対立相手が婚約者。それって何かの冗談ですか?
「婚約者ー?そんなのどこにもいないじゃん」
このままでは本当にまずい。助けを求めながらじたばたしていると、恵巳を掴んでいる男の背中にペットボトルがぶつけられた。コロンコロンと床に転がる。
「いって。あ?なんだ、お前」
ようやく手を離された。顔を上げると、男たちの向こうに、浴衣を着た拡樹が立ってるのが見えた。その表情は見たことが無いほど敵意に満ちていて、殺気すらも漂わせている。その変貌っぷりに思わず息をのんだ。

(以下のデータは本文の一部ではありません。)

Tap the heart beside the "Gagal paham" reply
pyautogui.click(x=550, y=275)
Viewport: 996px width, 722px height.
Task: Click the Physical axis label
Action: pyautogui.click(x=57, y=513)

「そんな手で彼女に触れないでください。声もかけないでください。迷惑です」
「はぁ?彼女の前で格好付けようってか?俺ら2人に勝てると思うなよ!」
1人が殴りかかると、その腕をかわして背後に回り込み、その背中を軽く押した。男は勢いをコントロールできず、無様に床に倒れこんだ。
もう1人が拡樹の隙をついて背中にとびかかろうとする。
「拡樹さん!」
恵巳の甲高い声が危機を知らせる。すかさず気配を察知した拡樹は、後ろから伸びてきた拳を背中を向けたままで受け止めると、体を前方にひねり、背負い投げた。宙に浮いた男の体はそのまま床に打ち付けられ、哀れにも転がっている。
「彼女を守るためなら、手加減はしませんよ。もう二度と彼女の前には現れないでください」
痛がる男たちに冷たく言い放つ。圧倒的な力の差を見せつけられた男たちは、よたよたと立ち上がるなり、すぐさま逃げて行った。